Paul Meredith argues that the classical essentialist concept of how to frame cultural identity is still used today as a means of resistance against the ‘stable’ hegemonic colonial elements, and that many tangata whenua argue it is necessary to reject all non-Māori elements and employ a specific Māori approach to regain a distinct Māori cultural identity (1998: 58). Yet, as this chapter has shown, this is wishful thinking, as there is no ‘real’ homogeneous Māori identity but rather there are lots of different aspects to the ‘Māori’ identity.

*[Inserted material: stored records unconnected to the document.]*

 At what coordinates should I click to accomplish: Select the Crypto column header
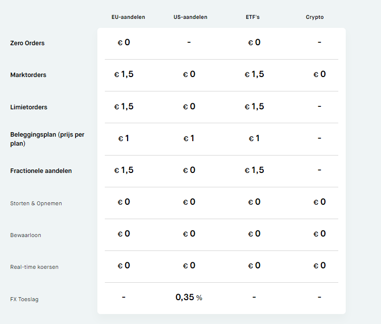314,17
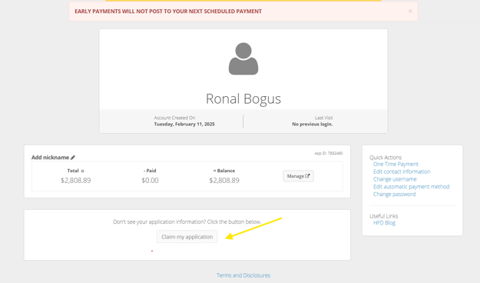This screenshot has height=283, width=480.
Task: Click the App ID 7832460 text
Action: coord(329,153)
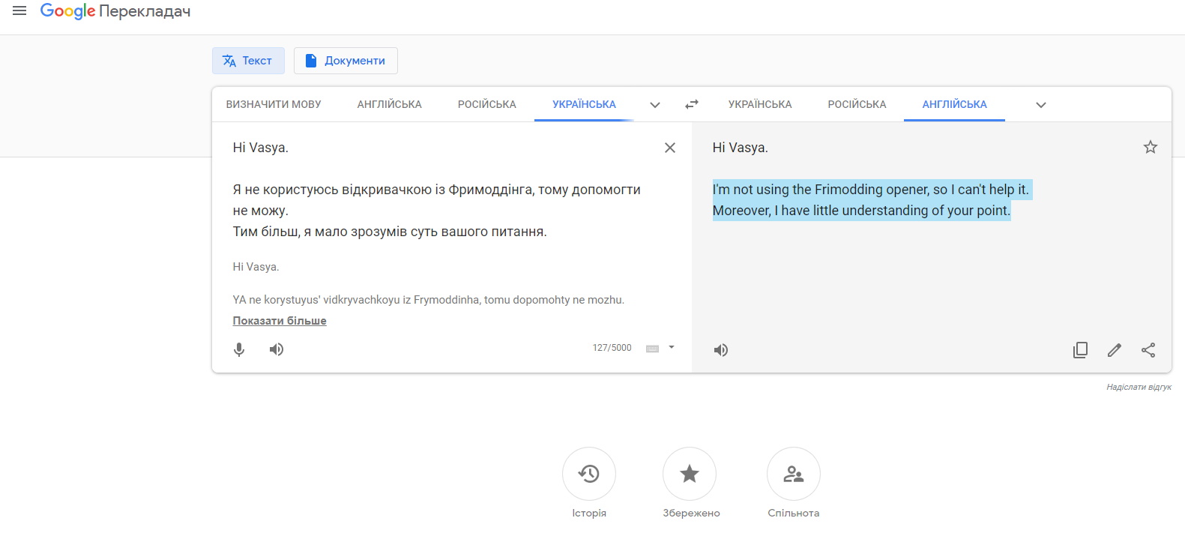
Task: Choose РОСІЙСЬКА as the target language
Action: click(857, 105)
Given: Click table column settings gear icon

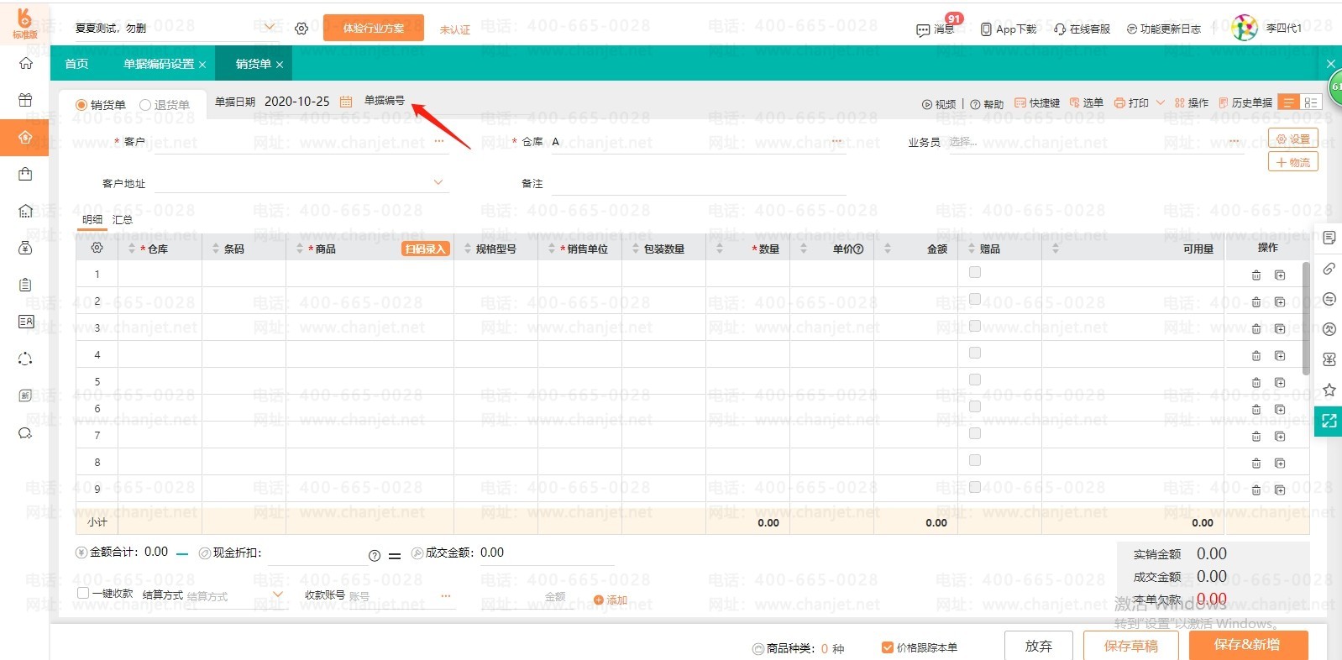Looking at the screenshot, I should click(x=97, y=249).
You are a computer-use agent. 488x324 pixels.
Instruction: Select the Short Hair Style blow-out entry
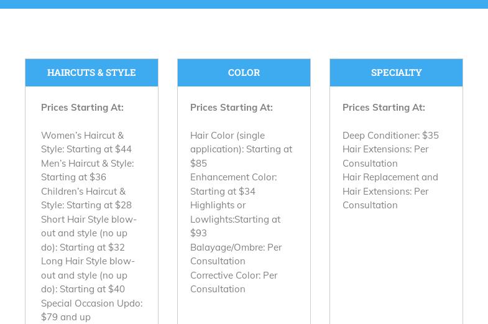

Māori cultural identity exists in a transcultural ‘unity in diversity’ (Crocombe 1987) and carries significant aspects of other Pacific as well as European, Asian and American cultures, depending on where the emphasis is placed. Though Hereniko states that ‘a stereotypical cultural identity, once stuck, is almost impossible to shake off completely’ (1999: 144), Māori people have shown that stereotypes can be broken and changed, e.g. the image of the Māori ‘noble savage’ has ceased over time. Such a change has yet to take place for Māori and Pākehā to realise that the classical traditional approach to cultural identity has become invalid as identities change within time and as there is a discrepancy between the modern cultural identities and the classical stereotyped one which had prevailed before colonial times and cultural contacts. It is important to look back at the past, but with the future in mind. Māori must understand that maintaining a transcultural identity like speaking different languages has advantages and the ability to adapt. As Hereniko puts it, the challenge of today’s constructions of cultural identities lies ‘in the art of selection and negotiation’ (ibid: 150, 162). This is the starting point linking transcultural identities with local and global approaches.
Globalisation and the new communication techniques are important elements in shaping transcultural identities, and at the same time they facilitate people’s national and international representation as new media can be accessed all over the world. The powerful advantage of audio-visual media for minority groups has long been realised and has since been used to transmit a group’s cultural identity and to connect with its people. This is also the aim of Don Selwyn’s Te Tangata Whai Rawa o Weniti. How the film maker selects and negotiates Shakespeare’s The Merchant of Venice by combining local and global elements and, therefore, transforming the play into a transcultural film adaptation will be explored in the next chapters.
 In Māori long vowels can be indicated by double vowels or by macrons. As the use of the latter is more prevalent, this thesis employs macrons for all Māori words with long vowels, apart from the citations where this distinction is missing.
 For a detailed translation of the Māori words see the glossary.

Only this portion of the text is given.